Our research is focussed on developing technology for personalized therapeutics. For preclinical evaluation of our strategies we team up with a variety clinically-oriented groups within the LUMC research profiles “Vascular and Regenerative Medicine”, “Ageing”, “Cancer Pathogenesis and Prevention”, and “Immunity, Infection and Tolerance”. Our collaborative projects focus on immune deficiencies (Mikkers, Hoeben, with Staal), hemoglobinopathies (Hoeben, Goncalves, outlined above), diabetes research (Zaldumbide and Hoeben, with IHB and Nephrology) bridging our activities with the Infection, Immunity and Tolerance profile. Also new projects on innate sensors (Ressing, Hoeben) with Chemical Immunology (Neefjes) were initiated and two PhD students were recruited to visualize and study these processes and further link our activities with the Infection, Immunity and Tolerance and the Biomedical Imaging profiles. In the oncolytic virus research, we collaborate with the dept. of Medical Oncology (Van de Burg, Van Hall), Urology (Van der Pluijm) and Hawinkels (Gastroenterology), linking our activities to the Cancer Pathogenesis and Therapy profile. For (pre)clinical validation of our research on cardiac regeneration (Goumans, Smits) and TGFβ signalling in cardiovascular disease (Goumans with ten Dijke) we collaborate with the Depts of Cardiology (Atsma), Thoracic Surgery (Klautz) IHB (Zwaginga), Surgery (Quax) and Anatomy and Embryology (Ruiter, Passier, Mummery).
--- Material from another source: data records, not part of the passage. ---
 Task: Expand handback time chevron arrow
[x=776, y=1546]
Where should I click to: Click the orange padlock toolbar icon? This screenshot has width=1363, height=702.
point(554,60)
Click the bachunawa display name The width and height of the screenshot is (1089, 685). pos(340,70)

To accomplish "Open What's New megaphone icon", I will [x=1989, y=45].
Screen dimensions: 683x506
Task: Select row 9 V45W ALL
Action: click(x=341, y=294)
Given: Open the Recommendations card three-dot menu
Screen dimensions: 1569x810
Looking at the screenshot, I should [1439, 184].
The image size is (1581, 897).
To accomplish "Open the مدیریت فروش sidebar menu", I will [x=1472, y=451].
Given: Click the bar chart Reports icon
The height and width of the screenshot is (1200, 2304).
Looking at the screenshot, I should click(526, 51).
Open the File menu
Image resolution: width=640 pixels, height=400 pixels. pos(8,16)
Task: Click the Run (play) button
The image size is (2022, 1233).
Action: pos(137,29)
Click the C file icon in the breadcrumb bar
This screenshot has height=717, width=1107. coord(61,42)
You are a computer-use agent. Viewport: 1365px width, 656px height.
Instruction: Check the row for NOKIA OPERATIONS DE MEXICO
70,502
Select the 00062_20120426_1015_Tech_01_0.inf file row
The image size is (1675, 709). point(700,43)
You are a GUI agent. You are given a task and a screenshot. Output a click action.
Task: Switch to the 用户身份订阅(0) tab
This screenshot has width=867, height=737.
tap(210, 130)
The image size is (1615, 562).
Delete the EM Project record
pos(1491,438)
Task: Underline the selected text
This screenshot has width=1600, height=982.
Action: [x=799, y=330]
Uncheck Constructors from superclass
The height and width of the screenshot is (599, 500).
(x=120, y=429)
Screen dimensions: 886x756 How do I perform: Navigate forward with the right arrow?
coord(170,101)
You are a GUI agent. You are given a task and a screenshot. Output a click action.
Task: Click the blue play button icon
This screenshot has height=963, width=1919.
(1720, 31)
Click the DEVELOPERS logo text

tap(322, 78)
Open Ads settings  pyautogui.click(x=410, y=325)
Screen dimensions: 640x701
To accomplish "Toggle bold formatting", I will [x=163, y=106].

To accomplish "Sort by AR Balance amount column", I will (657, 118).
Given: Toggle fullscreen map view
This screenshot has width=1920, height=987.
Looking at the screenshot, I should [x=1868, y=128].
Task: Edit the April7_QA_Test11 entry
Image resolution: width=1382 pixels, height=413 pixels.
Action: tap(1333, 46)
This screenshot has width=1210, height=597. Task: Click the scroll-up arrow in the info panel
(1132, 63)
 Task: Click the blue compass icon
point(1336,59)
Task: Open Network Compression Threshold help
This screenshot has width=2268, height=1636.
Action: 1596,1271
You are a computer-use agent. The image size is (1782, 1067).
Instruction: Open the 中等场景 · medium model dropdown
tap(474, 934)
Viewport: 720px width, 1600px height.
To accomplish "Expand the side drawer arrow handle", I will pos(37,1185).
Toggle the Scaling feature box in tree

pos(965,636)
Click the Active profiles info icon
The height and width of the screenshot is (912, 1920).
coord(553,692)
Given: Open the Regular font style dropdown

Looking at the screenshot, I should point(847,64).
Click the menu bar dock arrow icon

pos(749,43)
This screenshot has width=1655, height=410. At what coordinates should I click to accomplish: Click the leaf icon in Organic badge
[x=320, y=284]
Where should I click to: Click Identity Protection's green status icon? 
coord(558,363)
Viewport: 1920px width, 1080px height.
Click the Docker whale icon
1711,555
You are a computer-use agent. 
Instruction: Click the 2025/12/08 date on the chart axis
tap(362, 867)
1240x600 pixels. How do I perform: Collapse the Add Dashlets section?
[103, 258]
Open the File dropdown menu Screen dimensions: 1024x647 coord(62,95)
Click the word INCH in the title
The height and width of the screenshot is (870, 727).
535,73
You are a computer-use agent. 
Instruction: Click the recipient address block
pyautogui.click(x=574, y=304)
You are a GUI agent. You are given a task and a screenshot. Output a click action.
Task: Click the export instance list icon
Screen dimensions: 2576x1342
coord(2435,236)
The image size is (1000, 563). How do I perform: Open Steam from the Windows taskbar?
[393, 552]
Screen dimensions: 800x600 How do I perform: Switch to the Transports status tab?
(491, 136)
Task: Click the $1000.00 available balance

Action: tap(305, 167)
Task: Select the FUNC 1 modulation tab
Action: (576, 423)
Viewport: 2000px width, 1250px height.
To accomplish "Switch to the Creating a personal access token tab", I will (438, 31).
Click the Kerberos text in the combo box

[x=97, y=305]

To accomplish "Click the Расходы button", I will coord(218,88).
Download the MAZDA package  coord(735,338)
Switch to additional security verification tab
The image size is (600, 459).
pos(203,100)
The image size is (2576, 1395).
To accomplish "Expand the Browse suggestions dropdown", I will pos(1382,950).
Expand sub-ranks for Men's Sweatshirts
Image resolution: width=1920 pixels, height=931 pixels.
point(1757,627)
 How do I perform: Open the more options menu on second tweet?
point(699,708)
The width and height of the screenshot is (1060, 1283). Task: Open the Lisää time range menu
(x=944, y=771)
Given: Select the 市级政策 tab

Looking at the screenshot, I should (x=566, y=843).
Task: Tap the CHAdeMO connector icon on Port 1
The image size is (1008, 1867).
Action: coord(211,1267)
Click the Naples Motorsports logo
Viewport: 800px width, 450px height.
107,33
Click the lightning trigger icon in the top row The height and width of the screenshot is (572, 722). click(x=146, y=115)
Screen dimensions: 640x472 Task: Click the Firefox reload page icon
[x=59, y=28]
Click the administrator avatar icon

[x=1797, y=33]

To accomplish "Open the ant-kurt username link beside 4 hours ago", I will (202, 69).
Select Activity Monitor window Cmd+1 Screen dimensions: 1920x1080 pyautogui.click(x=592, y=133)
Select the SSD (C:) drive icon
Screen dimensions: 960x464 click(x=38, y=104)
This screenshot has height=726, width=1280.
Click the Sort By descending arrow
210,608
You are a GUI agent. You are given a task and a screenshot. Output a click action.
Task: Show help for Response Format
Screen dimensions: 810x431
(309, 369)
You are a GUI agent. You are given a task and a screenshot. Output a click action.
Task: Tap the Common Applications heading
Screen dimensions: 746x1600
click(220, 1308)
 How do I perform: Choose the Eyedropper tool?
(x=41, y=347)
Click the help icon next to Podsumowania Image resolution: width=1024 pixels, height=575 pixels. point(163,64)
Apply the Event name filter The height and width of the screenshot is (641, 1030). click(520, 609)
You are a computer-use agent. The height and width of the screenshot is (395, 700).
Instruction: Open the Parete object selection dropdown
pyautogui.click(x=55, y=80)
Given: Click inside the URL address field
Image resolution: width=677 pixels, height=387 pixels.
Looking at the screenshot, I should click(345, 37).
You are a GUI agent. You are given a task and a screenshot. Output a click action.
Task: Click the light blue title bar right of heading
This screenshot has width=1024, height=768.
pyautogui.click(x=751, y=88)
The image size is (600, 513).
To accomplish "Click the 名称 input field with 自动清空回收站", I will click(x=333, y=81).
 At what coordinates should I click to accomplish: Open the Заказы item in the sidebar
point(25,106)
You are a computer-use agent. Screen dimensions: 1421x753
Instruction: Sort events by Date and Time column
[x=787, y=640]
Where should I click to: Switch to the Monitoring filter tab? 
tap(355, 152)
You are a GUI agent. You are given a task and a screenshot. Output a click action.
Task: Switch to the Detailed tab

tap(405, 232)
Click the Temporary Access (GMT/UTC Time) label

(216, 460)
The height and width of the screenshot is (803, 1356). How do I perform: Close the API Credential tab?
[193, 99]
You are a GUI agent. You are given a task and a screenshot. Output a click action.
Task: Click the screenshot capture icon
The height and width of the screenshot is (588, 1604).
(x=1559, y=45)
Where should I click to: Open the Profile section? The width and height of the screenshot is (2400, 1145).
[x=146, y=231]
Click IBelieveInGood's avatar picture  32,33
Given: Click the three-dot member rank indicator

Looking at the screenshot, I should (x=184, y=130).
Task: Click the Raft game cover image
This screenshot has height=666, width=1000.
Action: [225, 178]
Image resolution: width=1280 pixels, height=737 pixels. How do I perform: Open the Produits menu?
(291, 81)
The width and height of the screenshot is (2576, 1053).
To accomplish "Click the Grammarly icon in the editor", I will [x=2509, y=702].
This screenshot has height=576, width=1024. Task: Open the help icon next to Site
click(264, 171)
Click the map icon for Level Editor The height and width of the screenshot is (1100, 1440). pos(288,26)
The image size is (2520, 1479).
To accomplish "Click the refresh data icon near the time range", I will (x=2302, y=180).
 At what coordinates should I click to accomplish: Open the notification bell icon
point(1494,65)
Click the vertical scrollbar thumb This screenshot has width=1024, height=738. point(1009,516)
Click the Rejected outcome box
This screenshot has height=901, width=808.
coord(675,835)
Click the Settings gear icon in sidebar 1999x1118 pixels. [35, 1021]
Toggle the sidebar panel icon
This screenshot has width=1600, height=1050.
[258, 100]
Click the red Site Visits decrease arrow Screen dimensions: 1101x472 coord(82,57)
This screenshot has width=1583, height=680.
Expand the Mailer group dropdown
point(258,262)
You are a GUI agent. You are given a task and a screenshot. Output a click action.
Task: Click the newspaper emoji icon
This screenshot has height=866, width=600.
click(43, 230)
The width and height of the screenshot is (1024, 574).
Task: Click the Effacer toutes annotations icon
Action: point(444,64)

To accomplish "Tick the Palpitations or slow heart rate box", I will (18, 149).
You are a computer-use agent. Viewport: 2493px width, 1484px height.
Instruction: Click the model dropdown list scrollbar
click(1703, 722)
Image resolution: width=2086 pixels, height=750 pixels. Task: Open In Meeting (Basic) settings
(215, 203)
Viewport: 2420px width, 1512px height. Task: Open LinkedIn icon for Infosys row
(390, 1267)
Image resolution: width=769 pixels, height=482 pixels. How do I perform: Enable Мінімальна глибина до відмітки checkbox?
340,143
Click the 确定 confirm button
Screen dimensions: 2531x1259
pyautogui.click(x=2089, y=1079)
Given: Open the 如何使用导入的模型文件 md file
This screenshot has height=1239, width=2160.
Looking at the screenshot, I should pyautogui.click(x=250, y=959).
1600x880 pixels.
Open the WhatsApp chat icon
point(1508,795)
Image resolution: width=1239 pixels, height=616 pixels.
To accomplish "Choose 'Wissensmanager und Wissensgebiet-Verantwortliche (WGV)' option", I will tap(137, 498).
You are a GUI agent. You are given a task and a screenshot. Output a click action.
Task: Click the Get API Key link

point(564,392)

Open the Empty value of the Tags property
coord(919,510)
Moreover, our group operates the LUMC Viral-Vector Facility, which provides research-grade lentiviruses, reoviruses, and adenoviruses to many research groups within Leiden University Medical Center and Leiden University. Annually, the facility produces over 400 research-grade batches of lentivirus vectors, hands out ca 1000 vector plasmids, and titres ca. 600 vector samples. Together with Prof Mummery’s (Anatomy and Embryology) we run the LUMC iPS Core Facility, which establishes and provided iPS clones to LUMC research groups, and capacity permitting, external users. The activities of the iPS Core Facility facilities will be expanded with the initiation of the iPS-Hotel.
Taken together, our program is strongly embedded in the Vascular and Regenerative Medicine profile with active interactions with the Biomolecular imaging, the Infection Immunity and Tolerance, and the Cancer Pathogenesis and Therapy profiles.